Begin by filling the tank with water. The minimum recommended tank size for a single red eared slider is a 50-gallon aquarium. You want the water to be 1.5 times to two times as deep as the turtle’s length. For example, a 4-inch turtle needs approximately 8 inches of water. For this reason, its tank doesn’t necessarily have to be tall, but it should be long and wide enough to create ample swimming space.

Red eared sliders are naturally good swimmers and don’t struggle against strong filters (which are recommended, as they are exceptionally messy animals). Their water temperature should be kept between 75°F and 85°F (approximately 24–29.4°C). A water heater should be used to attain this temperature, and thermometers should be used to accurately measure the temperature to ensure that it isn’t too high or low.

Create a Basking Area

All red eared sliders need a basking area. This provides them with a place to warm up, bask, and relax whenever they don’t feel like swimming. You can stack rocks on top of one another or find a plastic turtle dock. Stacking rocks to create a makeshift ramp to enter and exit the water is best, as this enables turtles to easily get out of the water whenever they need to. You can add other stones or wood to the basking area or place them in the water for the turtle to play with.

Add Lights and Heat

Red eared sliders need additional light and heat in their tanks. The basking area temperature should be about 85°F to 95°F (29.4–35°C). UVB lamps are recommended to ensure that your turtle can properly metabolize calcium. The lamp should be placed at a level that’s no more than 12 inches above where your pet would bask. There should not be any plastic or glass in between the basking spot and the lamp, as these materials can filter out UVB rays. The lamp should be changed at least once a year.
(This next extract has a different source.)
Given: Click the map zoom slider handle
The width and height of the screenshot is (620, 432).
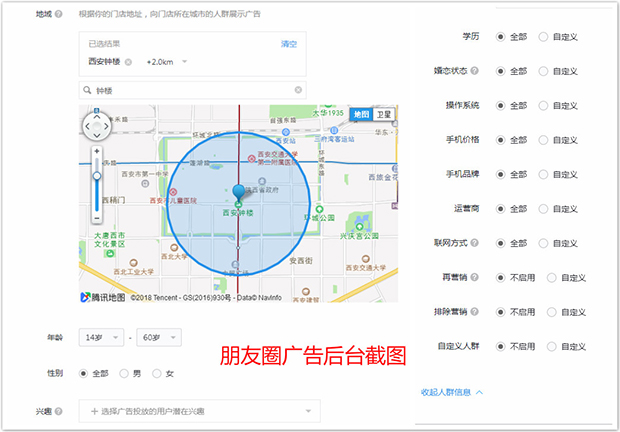Looking at the screenshot, I should coord(97,175).
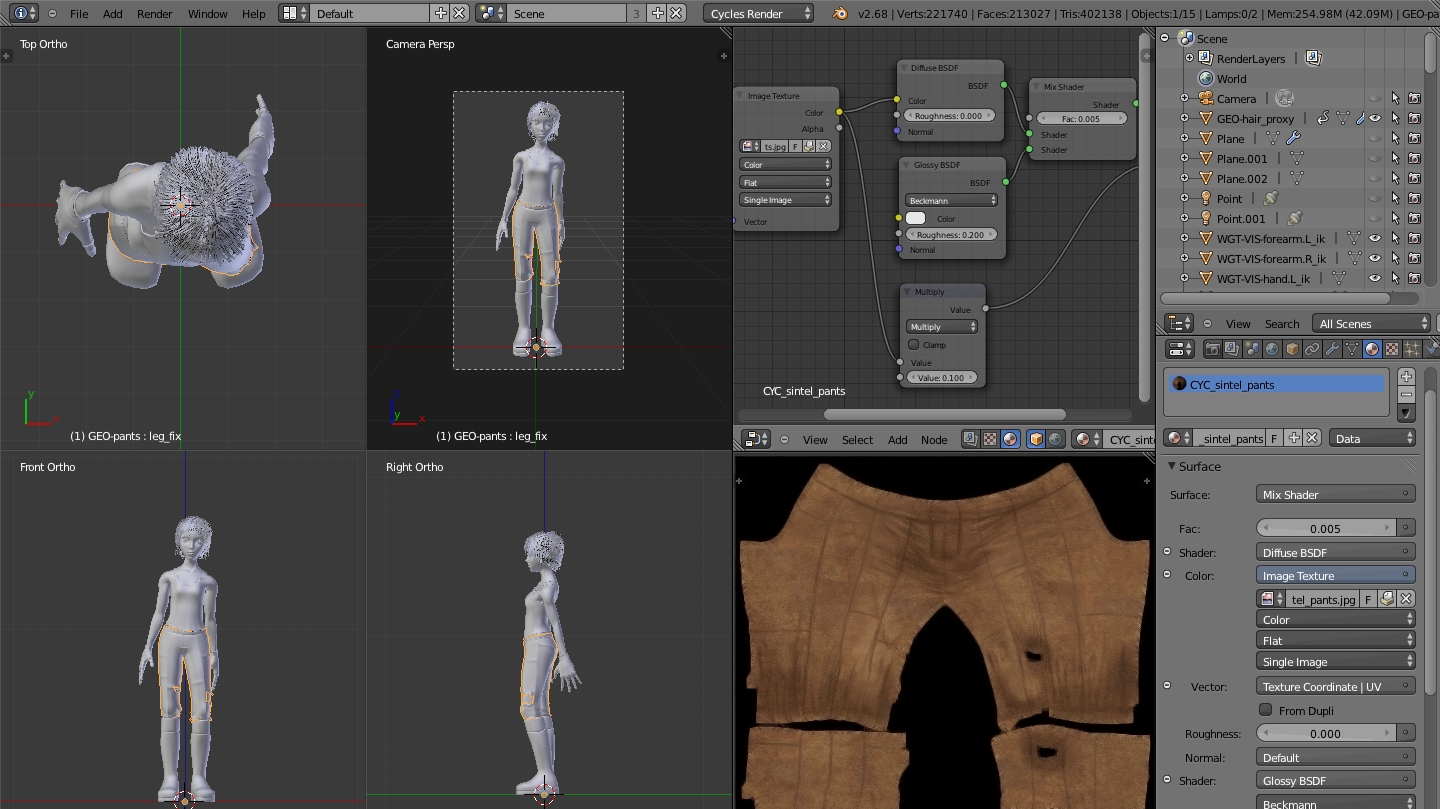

Your red eared slider’s light timings should be set on a 12-hour interval, providing them with 12 hours of “daylight” and 12 hours of darkness.




Ultimately, it is possible for a red eared slider to drown simply because turtles cannot breathe underwater. That said, it is unlikely for a red eared slider to drown if it is given an opportunity to get on a basking area or another area erected out of the water. Given that red eared sliders are good swimmers, these terrapins are unlikely to drown. However, females should be closely monitored to ensure that they’re not full of eggs, as this makes emerging from the water much more difficult.

A proper enclosure should be a major consideration for red eared slider welfare. Not only can it prevent accidental drownings, but it is also required for their health and longevity when they’re kept as pets.